6 Myths about public speaking!



There are a lot of misleading beliefs about public speaking and unfortunately most people fall for them, Below are some of these myths in order to avoid on your next speech:


1) The more experienced you are, the less rehearsals you'll make. When you become more experienced in public speaking and you're considered a professional speaker, you practice much more! Because simply, professional speakers tend to add new things and techniques in their performances, which means an extra need for practicing. In addition to this, the more professional you become the more responsibility you'll have and the bigger the conventions and events you'll be presenting or speaking at. A great speaker practices massively, and rehearses heavily!


2) Giving a speech is the same as giving a presentation. Well No! Speeches are not like presentations, speeches are somehow more formal, may include few interactions with the audience, it’s mainly a one way verbal communication and doesn't include many visuals. -Examples for speeches: “CEO word at a ceremony, motivational speech at a convention or Ted talks speeches". While presentations can be two way verbal communication which means audience interaction is needed, can include many visuals “according to the content need" and can include performances. -Examples for presentations: “New product launch or technical presentations at work or college final graduation projects".


3) The more jokes I tell, the more people will love my speech!

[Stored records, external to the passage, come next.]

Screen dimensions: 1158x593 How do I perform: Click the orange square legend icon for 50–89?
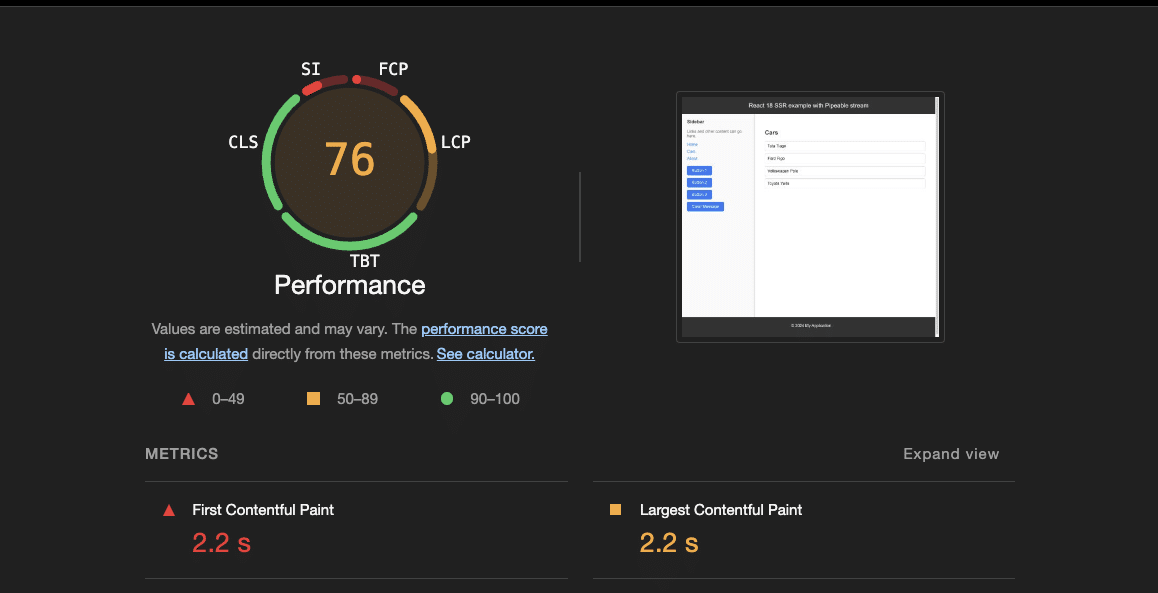[x=313, y=399]
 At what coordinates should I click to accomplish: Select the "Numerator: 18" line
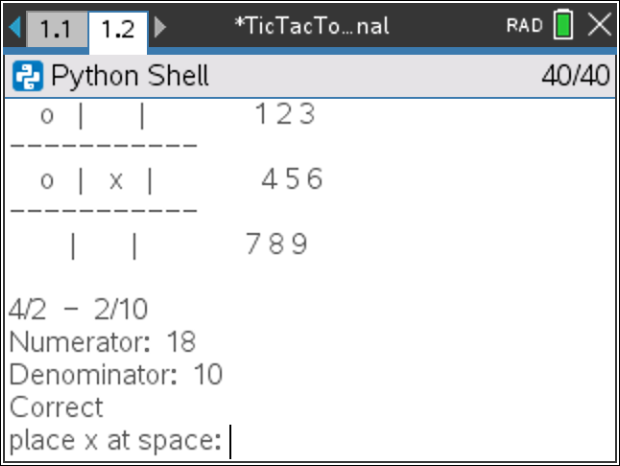point(102,342)
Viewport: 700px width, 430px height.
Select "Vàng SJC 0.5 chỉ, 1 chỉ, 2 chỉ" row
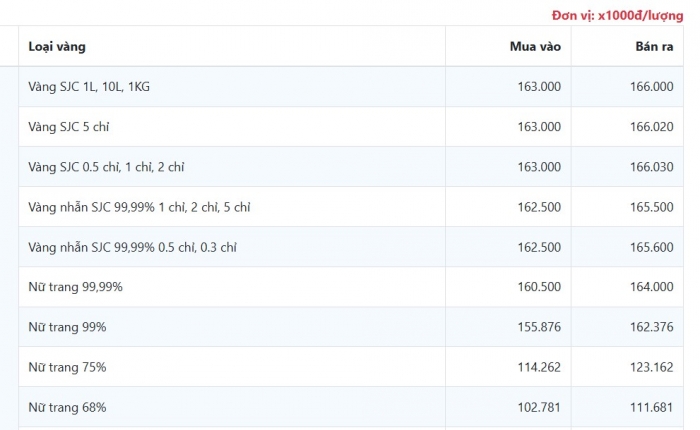pos(106,167)
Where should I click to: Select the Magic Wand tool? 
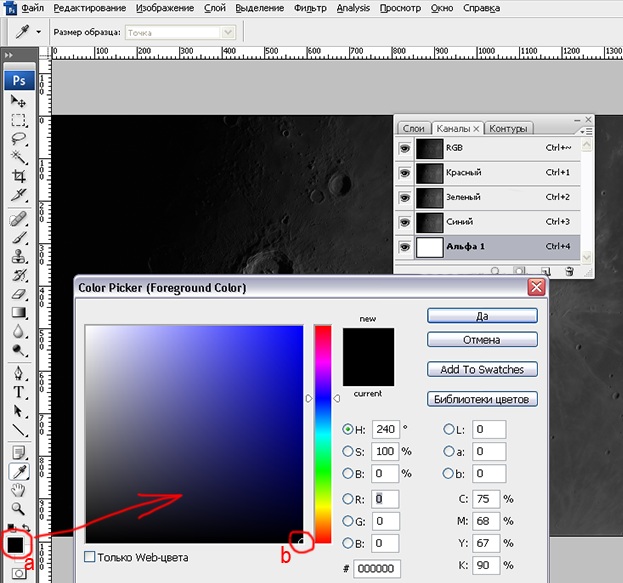tap(19, 159)
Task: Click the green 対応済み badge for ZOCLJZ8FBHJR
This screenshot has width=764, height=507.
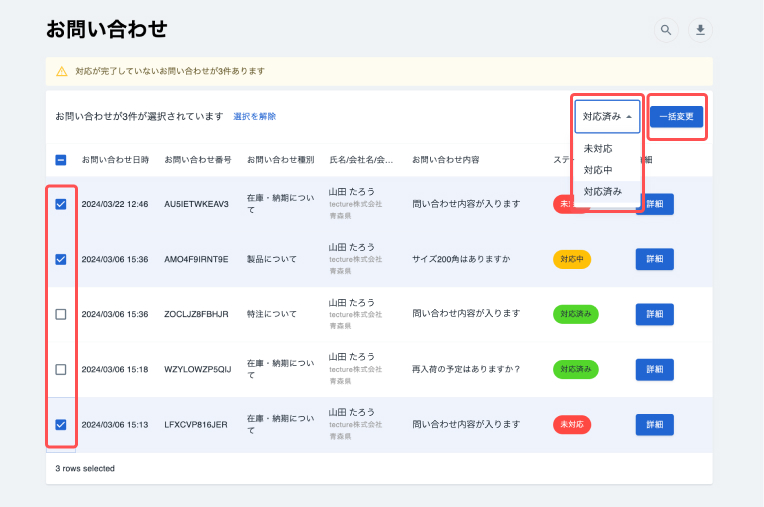Action: click(x=575, y=314)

Adding a joke inside your speech is a good idea, but adding too many jokes or having a very long humor part can be also dangerous! There's a fine line between being amused and getting bored of it, you have to move fast after your joke effect appears on the audience. Move fast before people get bored and feel the joke has become silly! Of course this doesn't apply on humorous speeches, as their main theme is humor, but you have to pay attention to the way you organize such kind of speeches.


4) You should never use notes. Personally, I usually recommend using notes, as it shackles hands' movement, but it's okay to use small notes "with the size of your hand palm" if it's a very long speech, and you can look at it 3 to 4 times as maximum. When you look at your notes, you should never look at them as if you forgot something, you can simply take a small glimpse when moving from one point to another while speaking, because if you looked at them at one of your pauses, people will concentrate with your notes, and a needles spotlight will fall over them! Of course, I would always suggest to lose using notes when you get more convenient with the stage.


5) The more you move, the more professional you'll look. The way you stand and the way you move are of the most important things in public speaking, but too much movement can distract your audience from what you're saying and if not done right, it can even show your nervousness! Accordingly, you have two options, you can either stand still with a straight back stand, if you are not used on moving, or to move smoothly between a part and another, then take a pause ,stop , then move again. Make your movements natural ones and related to your speech content.


6) I should wear something appealing. People are there to hear you, not to check out how great you looked in that dress or in that suit. I personally usually wear something comfy, modest "according to the event type of course", and without too many accessories, You'll want people attention to fall upon your powerful words and gestures not on your shiny bracelet or amazing heels!